Use it (this is a regex pattern to detect a SSN) the flags are set to null. Flags are a set of optional boolean values. There are only 2 flag currently, caseSensitive and multiline. It is case sensitive by default. flags are immutable so once you set them in instantiation they may not be changed.

let regex = Regex.Regex("\d{3}-\d{2}-\d{4}", null ) 

Once you have instantiated your regex object you may use the following methods to pattern match. If the compilation of the regex fails you will receive a not compiled error and a Debug error will be printed to the output log. Question, would the community rather have the engine trap in this scenario with explicit errors?

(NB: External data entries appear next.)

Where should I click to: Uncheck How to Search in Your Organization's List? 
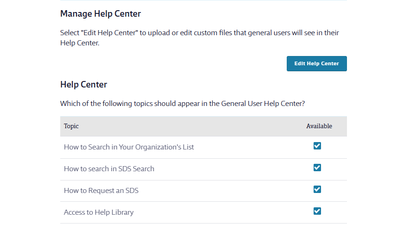[x=317, y=146]
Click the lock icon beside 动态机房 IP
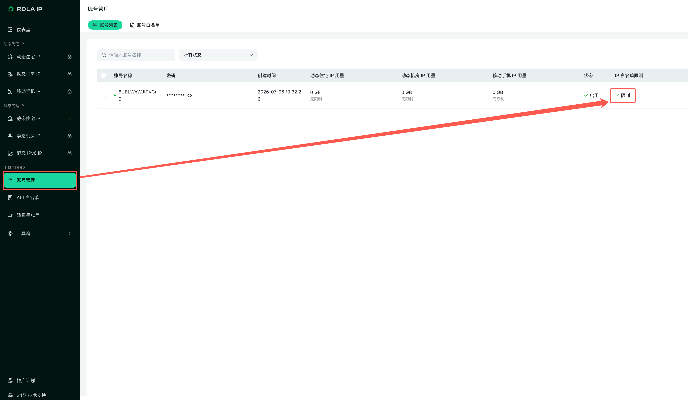 pyautogui.click(x=69, y=74)
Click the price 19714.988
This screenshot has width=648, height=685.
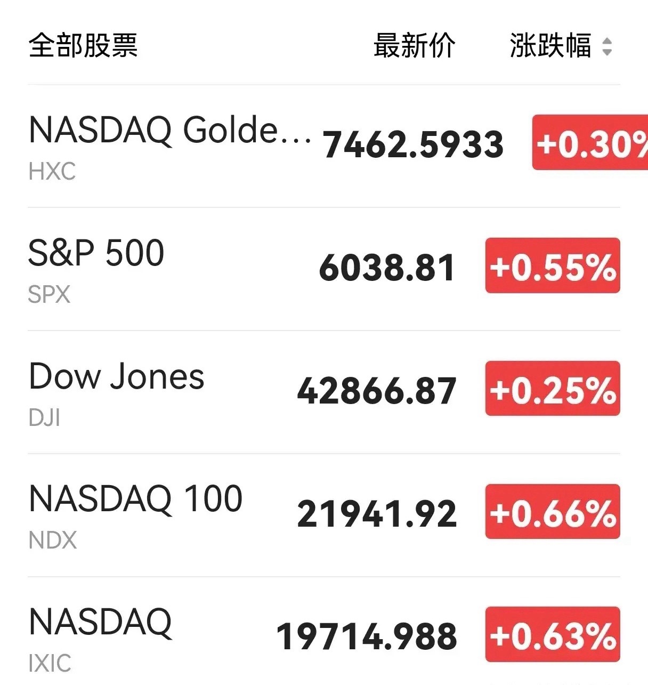[x=367, y=636]
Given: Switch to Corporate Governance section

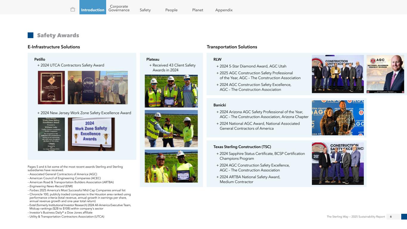Looking at the screenshot, I should [x=119, y=8].
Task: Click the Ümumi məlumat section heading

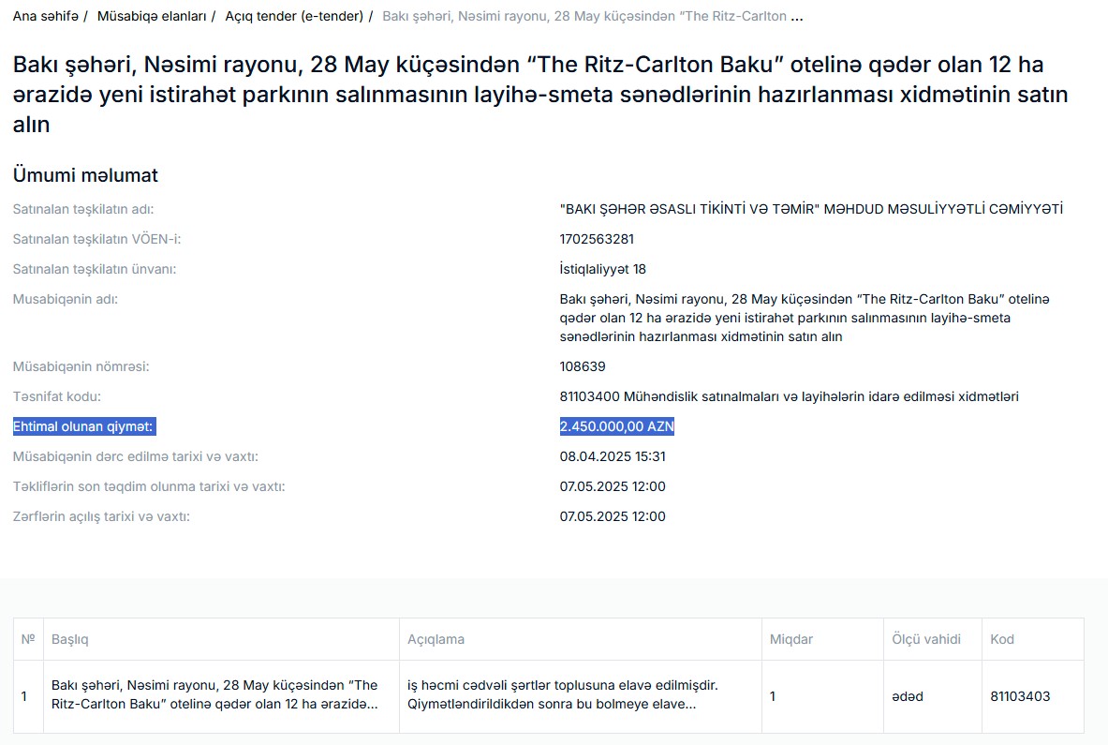Action: tap(85, 175)
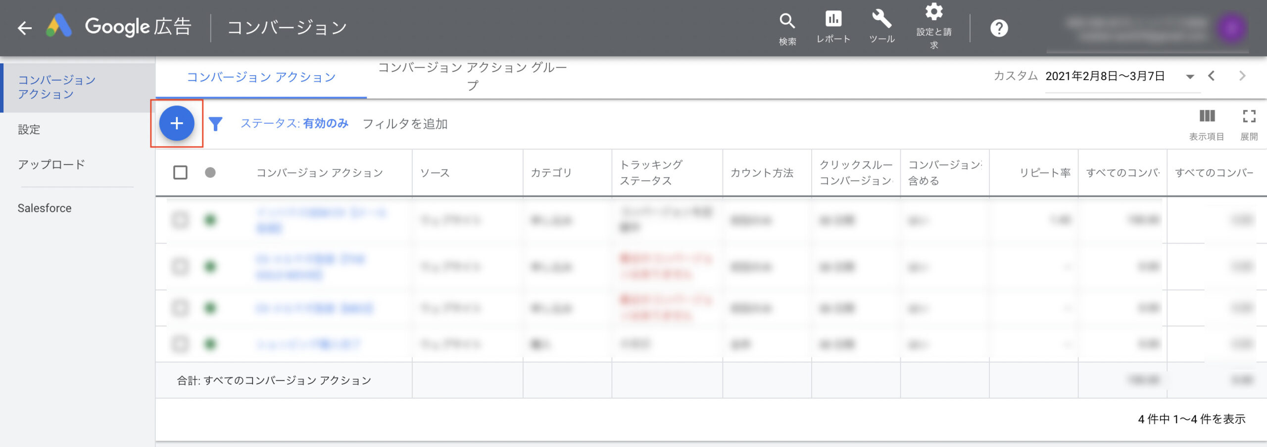Tick the select-all checkbox in table header
Screen dimensions: 1267x447
point(180,172)

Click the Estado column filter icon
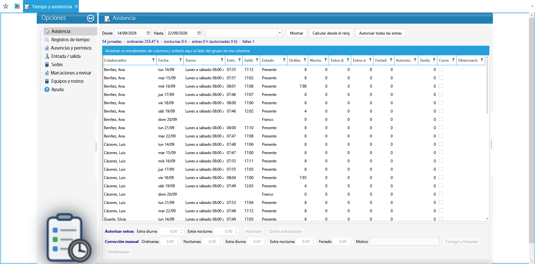pos(284,60)
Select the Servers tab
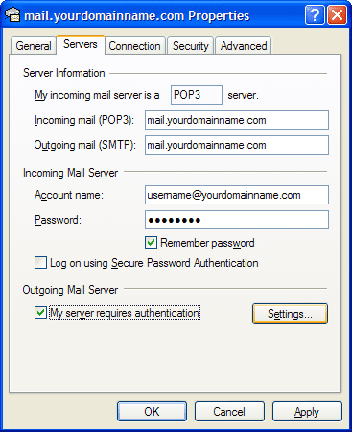This screenshot has width=352, height=432. pos(81,44)
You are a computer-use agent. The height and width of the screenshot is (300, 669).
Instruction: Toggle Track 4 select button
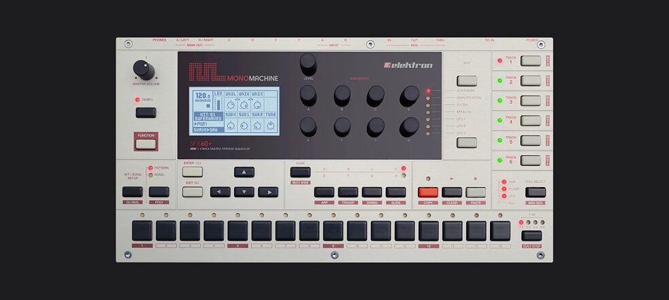tap(530, 121)
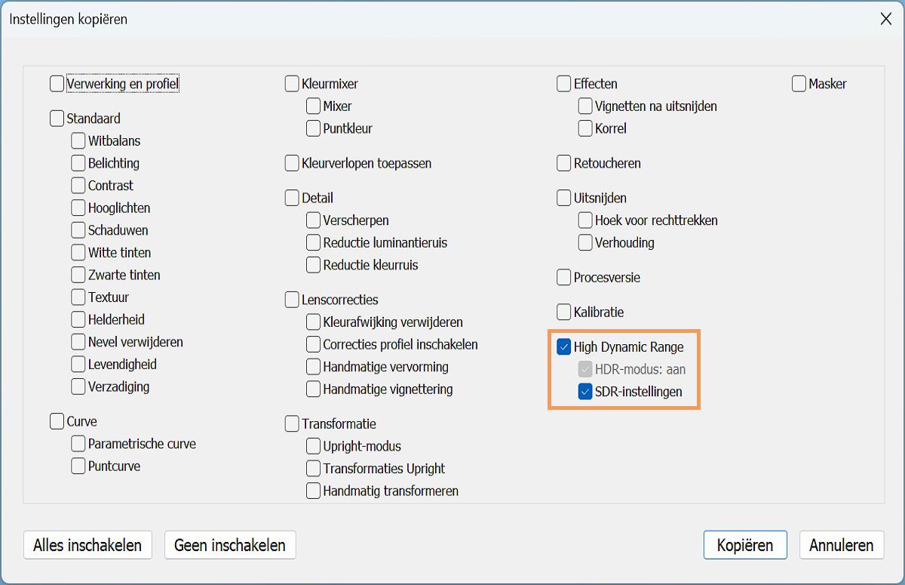Check Reductie luminantieruis

[x=314, y=243]
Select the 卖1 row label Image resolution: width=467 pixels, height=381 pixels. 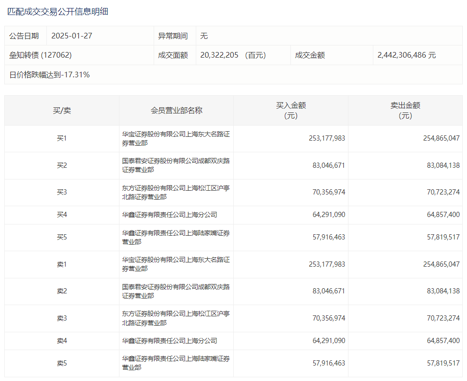click(x=62, y=264)
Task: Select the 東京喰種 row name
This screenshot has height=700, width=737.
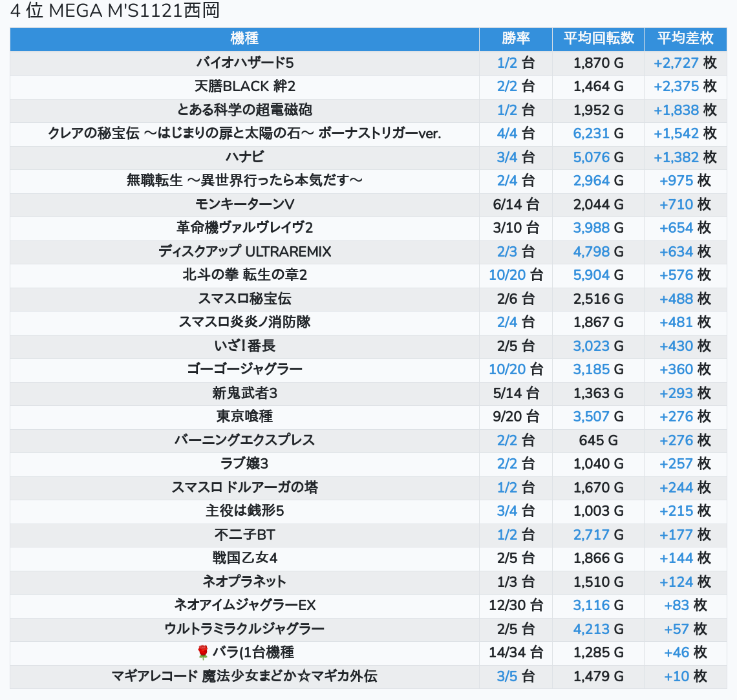Action: pyautogui.click(x=244, y=417)
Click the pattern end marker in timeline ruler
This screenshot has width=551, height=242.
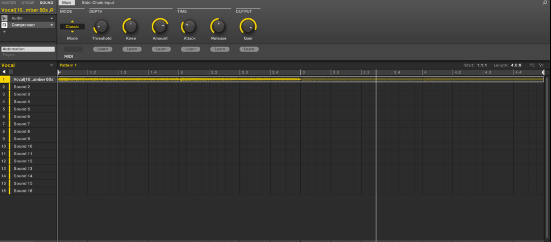tap(542, 72)
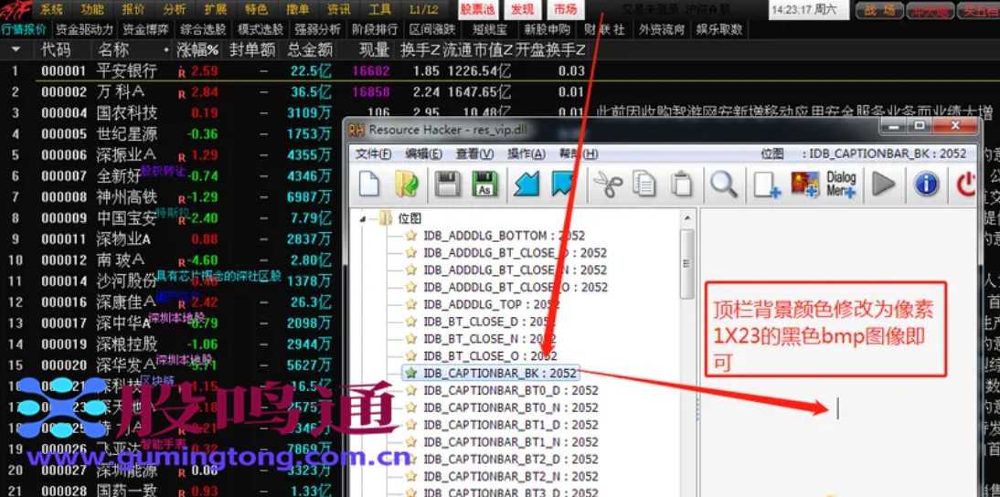Open the 文件(F) menu in Resource Hacker

point(373,154)
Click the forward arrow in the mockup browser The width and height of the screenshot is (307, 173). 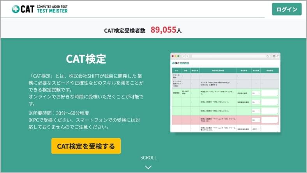click(x=188, y=56)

match(sometext: Text) : Result<Match, RegexError>

regex.match("launch icp 629-07-2021");

This will result in #NoMatch. Why? The matcher requires the pattern to exactly match and traverse the NFA to an accept state. It stops as soon as it encounters a character that doesn’t fit the pattern. In this case, the ‘l’ in “launch” does not match the pattern, so matching terminates immediately. This goes for any state in the nfa. If you had regex.match(“629-07-202a”); it would result in a no match because the input cannot reach the final accept state which is 11. With regex.match(“629-07-2021a”); you will have a match. This is because it terminates as soon as it finds a match, the engine does not support partial matches.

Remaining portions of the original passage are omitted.